Stated task: Pick out every line of the items that contains the word "width" and copy each one.

[Collected data]
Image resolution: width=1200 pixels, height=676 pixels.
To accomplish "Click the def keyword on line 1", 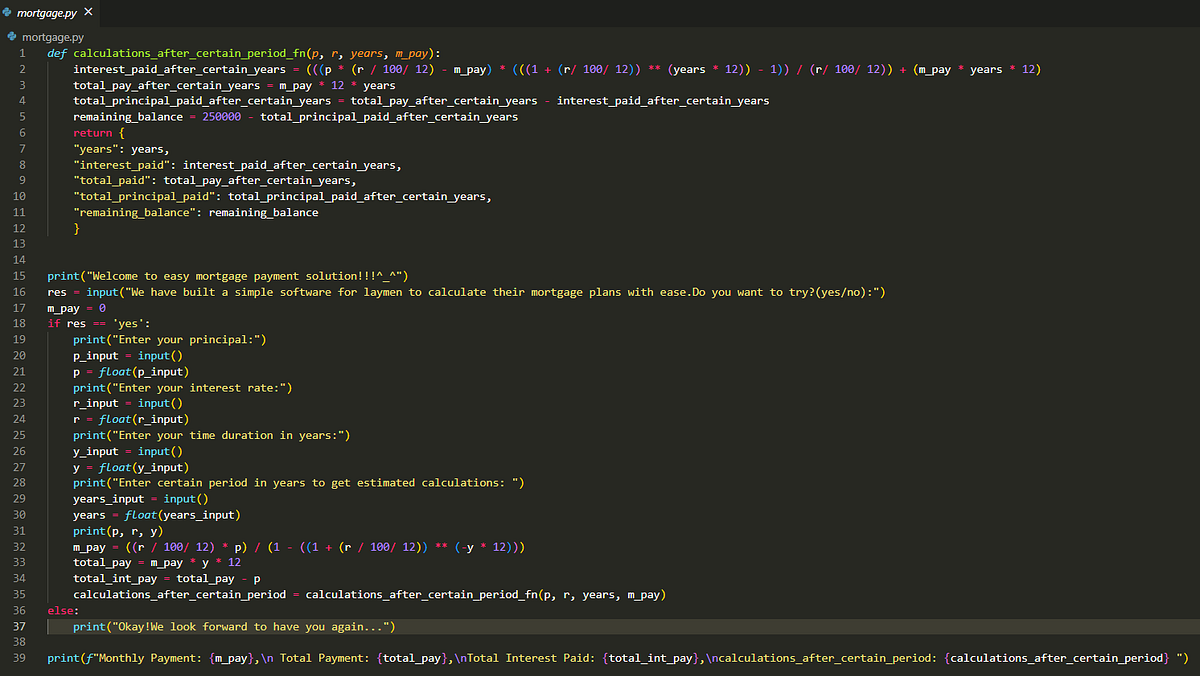I will tap(58, 53).
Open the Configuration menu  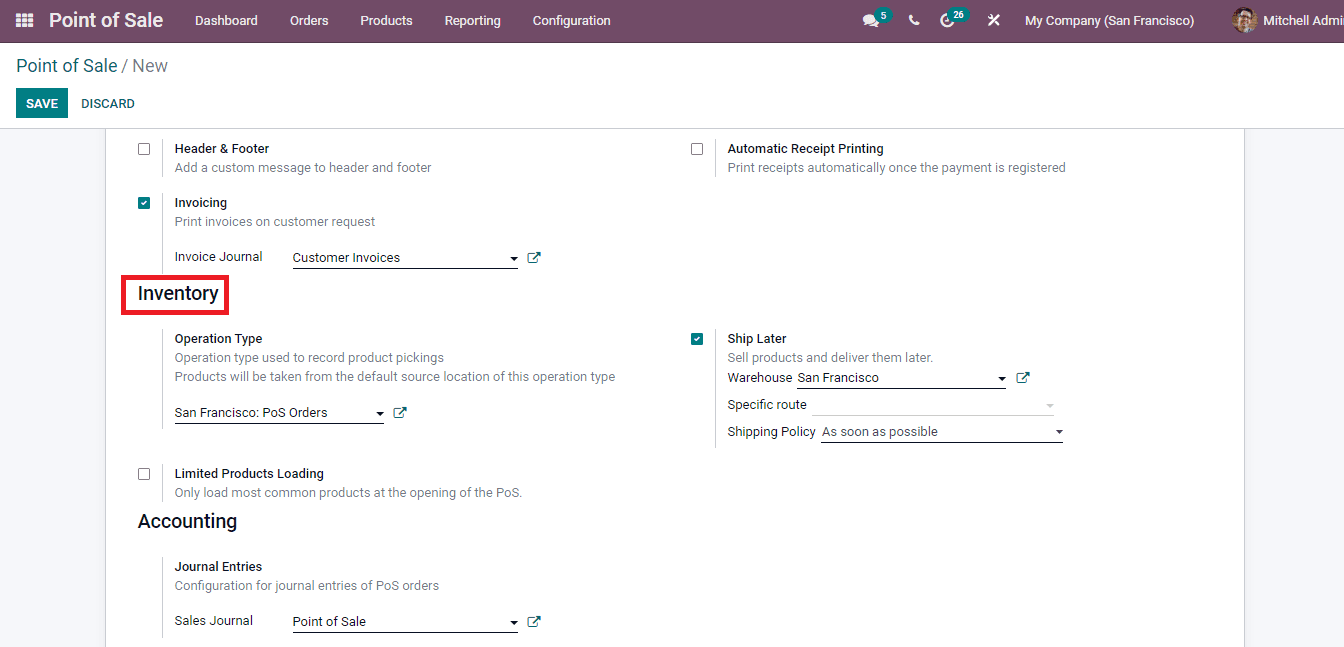[571, 20]
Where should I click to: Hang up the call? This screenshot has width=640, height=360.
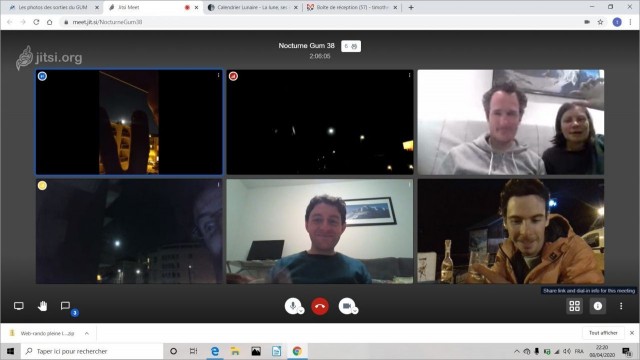coord(320,306)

Reply:
Image resolution: width=1200 pixels, height=676 pixels.
Where should I click to: Hang up the call? This screenshot has width=640, height=360.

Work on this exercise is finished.